__WHAT IS BEING ASKED__:
Once you have checked the records that follow, state how many of their lines hold "computer", giving the number only.
--*--
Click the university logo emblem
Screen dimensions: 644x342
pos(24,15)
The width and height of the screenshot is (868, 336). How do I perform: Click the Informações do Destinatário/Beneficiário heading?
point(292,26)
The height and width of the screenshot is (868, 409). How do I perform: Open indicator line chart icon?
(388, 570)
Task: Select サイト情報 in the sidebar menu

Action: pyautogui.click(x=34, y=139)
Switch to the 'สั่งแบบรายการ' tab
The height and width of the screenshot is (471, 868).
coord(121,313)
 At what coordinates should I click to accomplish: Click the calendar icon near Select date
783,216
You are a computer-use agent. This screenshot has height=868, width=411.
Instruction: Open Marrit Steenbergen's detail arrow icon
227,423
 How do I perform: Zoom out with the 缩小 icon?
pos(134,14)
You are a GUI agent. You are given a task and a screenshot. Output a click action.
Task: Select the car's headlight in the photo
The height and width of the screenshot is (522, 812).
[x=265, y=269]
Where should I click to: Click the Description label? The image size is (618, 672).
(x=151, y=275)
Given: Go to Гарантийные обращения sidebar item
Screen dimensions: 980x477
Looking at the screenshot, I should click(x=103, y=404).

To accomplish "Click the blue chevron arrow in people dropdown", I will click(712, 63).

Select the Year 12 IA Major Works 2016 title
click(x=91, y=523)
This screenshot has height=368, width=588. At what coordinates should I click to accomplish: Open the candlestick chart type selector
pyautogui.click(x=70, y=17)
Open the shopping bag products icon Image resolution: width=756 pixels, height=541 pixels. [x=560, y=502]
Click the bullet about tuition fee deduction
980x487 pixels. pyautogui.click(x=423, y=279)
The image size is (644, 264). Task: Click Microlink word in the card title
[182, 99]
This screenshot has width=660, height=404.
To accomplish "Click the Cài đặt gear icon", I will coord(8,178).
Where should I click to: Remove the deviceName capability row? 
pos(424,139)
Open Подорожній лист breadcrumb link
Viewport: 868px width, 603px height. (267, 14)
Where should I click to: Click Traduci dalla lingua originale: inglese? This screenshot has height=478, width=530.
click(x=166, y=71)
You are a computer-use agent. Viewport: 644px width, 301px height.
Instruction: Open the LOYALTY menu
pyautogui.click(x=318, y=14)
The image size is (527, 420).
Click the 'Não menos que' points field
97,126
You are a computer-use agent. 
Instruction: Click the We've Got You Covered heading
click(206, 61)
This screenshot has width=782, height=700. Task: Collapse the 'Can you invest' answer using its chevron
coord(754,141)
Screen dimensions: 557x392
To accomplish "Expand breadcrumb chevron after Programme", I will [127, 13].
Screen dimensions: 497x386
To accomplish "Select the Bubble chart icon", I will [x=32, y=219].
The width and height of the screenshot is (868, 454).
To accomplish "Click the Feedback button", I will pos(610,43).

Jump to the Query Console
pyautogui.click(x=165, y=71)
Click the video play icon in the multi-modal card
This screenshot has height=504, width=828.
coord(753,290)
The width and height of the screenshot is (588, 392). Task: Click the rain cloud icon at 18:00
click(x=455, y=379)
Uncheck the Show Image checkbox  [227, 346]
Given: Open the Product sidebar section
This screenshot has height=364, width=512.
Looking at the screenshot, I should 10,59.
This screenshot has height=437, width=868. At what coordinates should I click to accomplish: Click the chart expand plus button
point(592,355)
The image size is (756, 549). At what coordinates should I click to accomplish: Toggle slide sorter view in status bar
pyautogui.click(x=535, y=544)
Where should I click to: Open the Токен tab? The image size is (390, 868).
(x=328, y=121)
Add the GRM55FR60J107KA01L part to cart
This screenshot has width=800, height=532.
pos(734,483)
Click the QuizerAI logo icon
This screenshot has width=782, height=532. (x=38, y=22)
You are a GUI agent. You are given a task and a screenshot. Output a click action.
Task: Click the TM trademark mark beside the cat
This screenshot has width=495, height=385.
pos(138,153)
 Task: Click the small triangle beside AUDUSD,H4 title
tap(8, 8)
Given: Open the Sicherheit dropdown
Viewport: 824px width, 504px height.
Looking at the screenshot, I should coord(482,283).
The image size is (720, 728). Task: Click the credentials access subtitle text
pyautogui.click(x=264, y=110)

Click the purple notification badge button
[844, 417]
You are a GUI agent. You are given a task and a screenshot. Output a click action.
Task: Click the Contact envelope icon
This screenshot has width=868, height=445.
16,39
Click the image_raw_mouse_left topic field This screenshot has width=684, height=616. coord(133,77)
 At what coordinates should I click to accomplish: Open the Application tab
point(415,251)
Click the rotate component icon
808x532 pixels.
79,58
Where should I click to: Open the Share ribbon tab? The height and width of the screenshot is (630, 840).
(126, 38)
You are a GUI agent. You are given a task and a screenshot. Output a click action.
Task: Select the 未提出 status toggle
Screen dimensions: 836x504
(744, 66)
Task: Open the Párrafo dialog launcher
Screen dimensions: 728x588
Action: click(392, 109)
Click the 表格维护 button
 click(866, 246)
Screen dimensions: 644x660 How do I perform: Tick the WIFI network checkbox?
--*--
__TASK ANSWER__:
3